* **Assigned task 1**:
Please rewrite the rows in the stretch from the line that contains "coordinates (180, 187)." through the line that contains "x-tick-label: 2012 is", swapping "Where is" for "Where's" and leaving everything else unchanged.
----- Passage for review
PDF - Invoice Data extraction only of product name and Quantity

Hi Team,

How are you?
I came across a query as I am trying to do some automation on CSR.

I have to extract the details like Item description, Quantity and Price from the PDF file, can you please advise how IntelligentOCR can help me on this as I am trying to do with this only but not able to create the workflow.

If you have any other suggestion for me on how to extract the details, please let me know.

Below is an example how the data is in PDF and it may vary

@lakshman
@Palaniyappan
@RishiVC1

image

2 Likes

Hi @Rahulsinha

I think you can make use of the Intelligent OCR for this one. They have Position based extractors which you can easily configure to capture the data in the grids if the format of the document is the same all times.

First you need to do is to create a template using the taxonomy manager and classify the document. Next use the position based extractors if the structure is the same. You can also try to use the machine learning extractor to see how it can extract your fields…

How you build the workflow, you can refer to this sample workflows and create your own…

2 Likes

@Lahiru.Fernando
Thanks, Here I have two queries
1- How to use Taxonomy Manager, I have read about it in the portal but I am not clear on it as after it creates the JSON file what next needs to be done.—> Can you please explain in deatails

2- If it will be position based then it might be a problem as different PDF may have different format in that case how it will pick.

Thanks!

1 Like

@Rahulsinha

You can get a much better understanding on how to use the Intelligent OCR part and building workflows, if you try to follow the 2019.04 updates course in the UiPath academy. It explains well on how to use the taxonomy manager and how to build the intelligent OCR workflows…

For your second question, if the position is changing time to time along with the formats, I would suggest to give a try with Machine Learning extractor or the regex based extractor or the combination of these…

Go through the course first to get a better understanding…

1 Like

@Lahiru.Fernando
This course is really helpful but I am not able to analyse how may time we need to define to the extractor. I mean how it can be resolved and also as the output it is not giving the data which I have selected in the PDF.
----------
----- Data for this exercise
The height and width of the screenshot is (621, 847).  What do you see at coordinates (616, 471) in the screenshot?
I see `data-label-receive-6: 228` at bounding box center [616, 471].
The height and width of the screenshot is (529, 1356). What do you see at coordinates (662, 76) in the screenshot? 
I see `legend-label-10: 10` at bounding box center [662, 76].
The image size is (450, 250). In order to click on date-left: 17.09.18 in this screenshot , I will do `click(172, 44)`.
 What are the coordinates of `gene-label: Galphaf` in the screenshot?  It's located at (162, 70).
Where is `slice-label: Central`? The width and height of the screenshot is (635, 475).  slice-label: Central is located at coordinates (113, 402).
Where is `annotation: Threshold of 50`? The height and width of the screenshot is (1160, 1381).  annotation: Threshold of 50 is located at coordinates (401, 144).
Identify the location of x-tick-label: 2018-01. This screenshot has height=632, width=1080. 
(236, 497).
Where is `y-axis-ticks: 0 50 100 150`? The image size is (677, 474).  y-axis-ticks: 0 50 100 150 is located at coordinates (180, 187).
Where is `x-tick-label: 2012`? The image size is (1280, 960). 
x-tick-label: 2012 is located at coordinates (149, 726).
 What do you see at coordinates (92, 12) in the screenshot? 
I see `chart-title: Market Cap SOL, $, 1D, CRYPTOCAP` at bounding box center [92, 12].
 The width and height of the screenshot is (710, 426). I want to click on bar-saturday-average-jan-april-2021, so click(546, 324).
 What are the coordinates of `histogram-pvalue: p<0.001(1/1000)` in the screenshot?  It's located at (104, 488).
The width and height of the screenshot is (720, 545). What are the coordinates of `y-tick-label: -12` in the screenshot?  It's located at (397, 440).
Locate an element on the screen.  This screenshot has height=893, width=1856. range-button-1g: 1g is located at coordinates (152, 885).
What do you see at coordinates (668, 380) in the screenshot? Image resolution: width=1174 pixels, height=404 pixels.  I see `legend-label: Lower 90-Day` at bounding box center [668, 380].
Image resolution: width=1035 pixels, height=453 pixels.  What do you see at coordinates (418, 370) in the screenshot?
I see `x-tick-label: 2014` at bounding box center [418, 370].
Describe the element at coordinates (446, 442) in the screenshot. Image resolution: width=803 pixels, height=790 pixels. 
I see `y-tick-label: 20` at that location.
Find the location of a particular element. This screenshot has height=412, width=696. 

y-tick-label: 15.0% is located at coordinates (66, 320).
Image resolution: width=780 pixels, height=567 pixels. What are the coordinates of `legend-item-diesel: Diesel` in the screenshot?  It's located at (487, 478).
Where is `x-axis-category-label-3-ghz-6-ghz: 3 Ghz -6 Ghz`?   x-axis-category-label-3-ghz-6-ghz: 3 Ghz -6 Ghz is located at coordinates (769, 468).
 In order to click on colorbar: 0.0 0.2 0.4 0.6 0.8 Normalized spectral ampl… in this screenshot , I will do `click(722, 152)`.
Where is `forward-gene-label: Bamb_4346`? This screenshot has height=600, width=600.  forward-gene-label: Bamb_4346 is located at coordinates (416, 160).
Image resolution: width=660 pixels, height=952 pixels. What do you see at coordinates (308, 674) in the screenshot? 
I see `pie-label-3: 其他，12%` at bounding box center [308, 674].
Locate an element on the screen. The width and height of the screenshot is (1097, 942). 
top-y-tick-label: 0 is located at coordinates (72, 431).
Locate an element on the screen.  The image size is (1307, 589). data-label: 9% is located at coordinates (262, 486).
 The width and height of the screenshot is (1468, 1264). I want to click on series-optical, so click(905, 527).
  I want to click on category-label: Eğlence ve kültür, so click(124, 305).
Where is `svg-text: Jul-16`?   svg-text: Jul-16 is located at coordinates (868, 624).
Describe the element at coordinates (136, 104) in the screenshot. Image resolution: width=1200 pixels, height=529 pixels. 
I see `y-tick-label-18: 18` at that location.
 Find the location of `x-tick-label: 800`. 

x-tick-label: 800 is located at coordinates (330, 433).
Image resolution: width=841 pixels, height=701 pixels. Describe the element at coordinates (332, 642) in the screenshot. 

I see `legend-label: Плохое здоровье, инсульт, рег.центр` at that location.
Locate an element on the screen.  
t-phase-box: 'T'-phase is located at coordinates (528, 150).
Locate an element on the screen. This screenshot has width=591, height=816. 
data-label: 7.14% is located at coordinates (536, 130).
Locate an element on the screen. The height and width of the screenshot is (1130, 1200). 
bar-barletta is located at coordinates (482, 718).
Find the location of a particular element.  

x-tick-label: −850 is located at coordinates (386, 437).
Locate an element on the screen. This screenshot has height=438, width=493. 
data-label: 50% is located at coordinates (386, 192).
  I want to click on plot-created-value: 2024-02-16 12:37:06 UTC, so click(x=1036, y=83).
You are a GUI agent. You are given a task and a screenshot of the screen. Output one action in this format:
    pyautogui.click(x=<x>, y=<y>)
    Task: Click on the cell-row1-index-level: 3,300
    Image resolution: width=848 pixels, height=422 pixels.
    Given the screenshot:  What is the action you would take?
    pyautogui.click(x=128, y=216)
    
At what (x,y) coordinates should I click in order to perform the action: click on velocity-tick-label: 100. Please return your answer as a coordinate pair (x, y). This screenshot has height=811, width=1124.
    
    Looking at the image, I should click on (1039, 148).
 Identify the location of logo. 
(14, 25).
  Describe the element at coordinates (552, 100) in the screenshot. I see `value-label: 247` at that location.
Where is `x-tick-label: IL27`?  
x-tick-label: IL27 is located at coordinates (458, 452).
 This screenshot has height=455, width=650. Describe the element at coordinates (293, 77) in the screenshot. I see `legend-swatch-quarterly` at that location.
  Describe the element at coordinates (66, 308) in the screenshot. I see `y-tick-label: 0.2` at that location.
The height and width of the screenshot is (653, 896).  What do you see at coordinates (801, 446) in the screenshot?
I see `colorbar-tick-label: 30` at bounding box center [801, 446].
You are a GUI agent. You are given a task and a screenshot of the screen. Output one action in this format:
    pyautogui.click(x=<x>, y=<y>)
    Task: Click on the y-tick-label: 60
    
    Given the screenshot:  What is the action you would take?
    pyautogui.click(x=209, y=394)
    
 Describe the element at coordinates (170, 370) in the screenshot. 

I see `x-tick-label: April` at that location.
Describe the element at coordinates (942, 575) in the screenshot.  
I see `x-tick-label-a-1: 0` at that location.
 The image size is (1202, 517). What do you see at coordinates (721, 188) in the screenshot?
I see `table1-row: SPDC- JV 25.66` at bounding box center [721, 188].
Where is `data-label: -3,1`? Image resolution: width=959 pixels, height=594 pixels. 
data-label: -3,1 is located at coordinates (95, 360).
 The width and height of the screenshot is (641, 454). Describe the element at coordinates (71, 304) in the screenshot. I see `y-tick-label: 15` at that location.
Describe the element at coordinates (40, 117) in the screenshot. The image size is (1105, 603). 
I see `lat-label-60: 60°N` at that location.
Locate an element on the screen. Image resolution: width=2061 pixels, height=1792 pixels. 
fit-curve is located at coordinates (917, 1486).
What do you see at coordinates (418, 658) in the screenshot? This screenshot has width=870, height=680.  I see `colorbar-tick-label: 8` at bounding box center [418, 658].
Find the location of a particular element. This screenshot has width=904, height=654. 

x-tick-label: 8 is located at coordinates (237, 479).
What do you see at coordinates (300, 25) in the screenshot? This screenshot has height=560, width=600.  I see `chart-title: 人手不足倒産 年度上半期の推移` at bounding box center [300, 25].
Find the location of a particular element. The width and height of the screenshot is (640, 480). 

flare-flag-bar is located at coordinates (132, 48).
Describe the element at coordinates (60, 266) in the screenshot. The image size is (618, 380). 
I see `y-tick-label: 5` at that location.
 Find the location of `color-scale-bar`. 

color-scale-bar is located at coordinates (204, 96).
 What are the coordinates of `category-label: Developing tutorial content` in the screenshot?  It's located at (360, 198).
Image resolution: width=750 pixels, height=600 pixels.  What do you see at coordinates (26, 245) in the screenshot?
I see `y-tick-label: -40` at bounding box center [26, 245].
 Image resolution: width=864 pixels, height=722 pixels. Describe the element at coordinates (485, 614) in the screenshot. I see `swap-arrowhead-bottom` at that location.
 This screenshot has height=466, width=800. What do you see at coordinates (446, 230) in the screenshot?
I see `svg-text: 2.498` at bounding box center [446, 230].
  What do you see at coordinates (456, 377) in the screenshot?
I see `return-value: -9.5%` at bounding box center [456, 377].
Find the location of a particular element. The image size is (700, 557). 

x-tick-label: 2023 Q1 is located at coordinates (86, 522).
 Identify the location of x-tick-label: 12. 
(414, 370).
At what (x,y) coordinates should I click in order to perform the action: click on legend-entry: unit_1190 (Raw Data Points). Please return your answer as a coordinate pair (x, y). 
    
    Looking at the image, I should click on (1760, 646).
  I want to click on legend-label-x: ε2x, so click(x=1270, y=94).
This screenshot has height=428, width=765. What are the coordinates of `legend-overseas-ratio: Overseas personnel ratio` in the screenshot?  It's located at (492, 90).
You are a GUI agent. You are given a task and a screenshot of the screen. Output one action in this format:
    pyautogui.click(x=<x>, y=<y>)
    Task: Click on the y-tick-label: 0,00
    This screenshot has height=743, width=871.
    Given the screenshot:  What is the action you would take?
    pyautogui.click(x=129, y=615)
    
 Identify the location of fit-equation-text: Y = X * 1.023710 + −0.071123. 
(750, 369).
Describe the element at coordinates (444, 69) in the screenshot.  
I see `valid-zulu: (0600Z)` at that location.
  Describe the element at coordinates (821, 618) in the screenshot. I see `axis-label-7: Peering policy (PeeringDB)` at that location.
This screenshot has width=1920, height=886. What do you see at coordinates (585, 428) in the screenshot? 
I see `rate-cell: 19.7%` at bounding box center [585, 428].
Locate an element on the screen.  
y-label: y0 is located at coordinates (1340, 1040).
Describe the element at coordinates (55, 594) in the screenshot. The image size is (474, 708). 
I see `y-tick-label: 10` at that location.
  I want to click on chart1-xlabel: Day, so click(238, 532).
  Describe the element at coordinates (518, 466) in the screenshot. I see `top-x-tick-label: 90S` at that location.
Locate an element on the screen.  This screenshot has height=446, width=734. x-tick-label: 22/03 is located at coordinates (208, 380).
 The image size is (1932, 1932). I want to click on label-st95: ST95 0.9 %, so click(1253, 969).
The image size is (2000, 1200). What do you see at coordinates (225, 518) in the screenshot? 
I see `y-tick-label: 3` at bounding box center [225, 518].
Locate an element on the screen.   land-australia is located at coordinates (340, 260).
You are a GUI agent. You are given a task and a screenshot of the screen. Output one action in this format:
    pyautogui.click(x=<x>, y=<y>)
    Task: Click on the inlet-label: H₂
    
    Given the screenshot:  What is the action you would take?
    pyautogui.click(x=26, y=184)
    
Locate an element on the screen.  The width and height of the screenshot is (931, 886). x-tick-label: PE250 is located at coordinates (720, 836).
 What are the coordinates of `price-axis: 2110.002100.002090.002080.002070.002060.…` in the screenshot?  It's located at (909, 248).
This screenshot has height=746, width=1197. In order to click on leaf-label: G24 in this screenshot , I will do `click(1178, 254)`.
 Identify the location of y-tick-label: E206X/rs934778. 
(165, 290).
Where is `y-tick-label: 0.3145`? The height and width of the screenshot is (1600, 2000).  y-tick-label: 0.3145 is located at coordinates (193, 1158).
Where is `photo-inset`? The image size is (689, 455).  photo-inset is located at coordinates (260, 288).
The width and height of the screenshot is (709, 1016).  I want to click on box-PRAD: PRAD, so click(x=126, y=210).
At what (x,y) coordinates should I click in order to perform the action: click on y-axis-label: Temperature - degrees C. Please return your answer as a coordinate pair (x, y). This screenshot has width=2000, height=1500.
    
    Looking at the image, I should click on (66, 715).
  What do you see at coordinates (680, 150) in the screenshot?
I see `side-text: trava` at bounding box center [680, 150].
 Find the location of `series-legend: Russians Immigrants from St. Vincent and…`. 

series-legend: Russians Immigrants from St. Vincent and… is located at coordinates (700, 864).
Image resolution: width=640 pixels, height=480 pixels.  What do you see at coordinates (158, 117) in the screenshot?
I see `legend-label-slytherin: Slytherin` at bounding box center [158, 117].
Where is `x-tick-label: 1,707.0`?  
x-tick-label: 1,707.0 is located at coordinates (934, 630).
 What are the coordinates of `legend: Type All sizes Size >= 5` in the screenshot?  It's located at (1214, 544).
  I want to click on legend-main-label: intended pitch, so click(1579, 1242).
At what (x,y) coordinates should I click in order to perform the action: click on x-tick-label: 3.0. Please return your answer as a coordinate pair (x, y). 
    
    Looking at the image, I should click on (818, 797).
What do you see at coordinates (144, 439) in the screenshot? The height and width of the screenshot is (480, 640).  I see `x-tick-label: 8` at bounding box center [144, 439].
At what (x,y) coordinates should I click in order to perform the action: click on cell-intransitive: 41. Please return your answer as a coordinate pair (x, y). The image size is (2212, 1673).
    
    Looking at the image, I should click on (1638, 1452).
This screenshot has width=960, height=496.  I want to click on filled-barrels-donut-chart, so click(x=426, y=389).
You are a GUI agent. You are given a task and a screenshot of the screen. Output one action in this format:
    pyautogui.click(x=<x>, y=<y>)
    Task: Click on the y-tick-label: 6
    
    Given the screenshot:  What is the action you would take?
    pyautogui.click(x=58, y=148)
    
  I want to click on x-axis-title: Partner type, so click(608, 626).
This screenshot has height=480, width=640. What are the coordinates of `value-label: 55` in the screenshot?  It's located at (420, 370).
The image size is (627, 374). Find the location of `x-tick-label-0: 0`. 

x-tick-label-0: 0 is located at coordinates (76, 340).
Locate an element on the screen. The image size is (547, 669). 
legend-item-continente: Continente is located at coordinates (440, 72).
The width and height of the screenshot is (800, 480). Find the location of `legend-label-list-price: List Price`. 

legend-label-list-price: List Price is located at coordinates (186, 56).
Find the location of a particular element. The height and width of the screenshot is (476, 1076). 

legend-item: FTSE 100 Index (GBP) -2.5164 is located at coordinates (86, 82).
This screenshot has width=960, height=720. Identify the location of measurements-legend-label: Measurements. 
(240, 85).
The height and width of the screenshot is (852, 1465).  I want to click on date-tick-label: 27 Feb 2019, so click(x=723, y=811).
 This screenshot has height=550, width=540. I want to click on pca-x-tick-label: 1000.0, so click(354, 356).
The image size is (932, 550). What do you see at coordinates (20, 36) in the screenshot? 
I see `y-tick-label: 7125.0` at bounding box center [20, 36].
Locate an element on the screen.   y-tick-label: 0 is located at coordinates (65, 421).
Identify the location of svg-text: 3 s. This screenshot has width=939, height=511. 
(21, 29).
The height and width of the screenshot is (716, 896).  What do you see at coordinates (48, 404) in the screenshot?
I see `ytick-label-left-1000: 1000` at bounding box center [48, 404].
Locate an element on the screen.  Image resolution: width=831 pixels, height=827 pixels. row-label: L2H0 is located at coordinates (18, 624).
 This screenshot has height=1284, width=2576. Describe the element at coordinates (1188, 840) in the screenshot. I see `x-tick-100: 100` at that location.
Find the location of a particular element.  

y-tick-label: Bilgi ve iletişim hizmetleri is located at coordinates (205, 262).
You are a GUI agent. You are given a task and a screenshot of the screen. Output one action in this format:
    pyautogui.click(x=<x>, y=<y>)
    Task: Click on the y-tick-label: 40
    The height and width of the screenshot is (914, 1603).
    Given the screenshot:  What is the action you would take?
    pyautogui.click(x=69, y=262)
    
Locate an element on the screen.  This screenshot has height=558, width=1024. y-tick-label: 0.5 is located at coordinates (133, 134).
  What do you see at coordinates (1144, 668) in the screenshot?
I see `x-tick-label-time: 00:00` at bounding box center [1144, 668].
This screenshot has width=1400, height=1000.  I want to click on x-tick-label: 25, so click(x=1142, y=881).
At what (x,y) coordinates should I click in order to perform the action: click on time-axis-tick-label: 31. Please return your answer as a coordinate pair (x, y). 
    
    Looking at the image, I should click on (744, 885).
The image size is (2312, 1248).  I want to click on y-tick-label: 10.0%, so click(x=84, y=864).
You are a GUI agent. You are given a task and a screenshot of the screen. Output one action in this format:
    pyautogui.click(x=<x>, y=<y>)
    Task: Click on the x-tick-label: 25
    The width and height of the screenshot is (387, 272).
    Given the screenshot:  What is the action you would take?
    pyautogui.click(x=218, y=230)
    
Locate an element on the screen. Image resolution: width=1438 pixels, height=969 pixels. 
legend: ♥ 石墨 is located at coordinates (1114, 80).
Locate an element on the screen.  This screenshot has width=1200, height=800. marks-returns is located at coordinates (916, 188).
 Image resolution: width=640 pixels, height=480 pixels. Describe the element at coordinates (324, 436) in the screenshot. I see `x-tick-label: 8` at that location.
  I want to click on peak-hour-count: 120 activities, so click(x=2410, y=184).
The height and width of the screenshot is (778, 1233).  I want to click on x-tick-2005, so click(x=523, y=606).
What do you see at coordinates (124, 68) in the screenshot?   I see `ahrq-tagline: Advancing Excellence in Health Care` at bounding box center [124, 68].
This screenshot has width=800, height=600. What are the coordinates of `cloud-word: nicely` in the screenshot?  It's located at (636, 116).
----------
* **Assigned task 2**:
In the thread on extracting invoice data, which course in the UiPath academy is recommended for learning the taxonomy manager?

* **Task answer 1**:
Where's `y-axis-ticks: 0 50 100 150`? The image size is (677, 474).  y-axis-ticks: 0 50 100 150 is located at coordinates (180, 187).
Where's `x-tick-label: 2012`? The image size is (1280, 960). 
x-tick-label: 2012 is located at coordinates (149, 726).

* **Task answer 2**:
The 2019.04 updates course.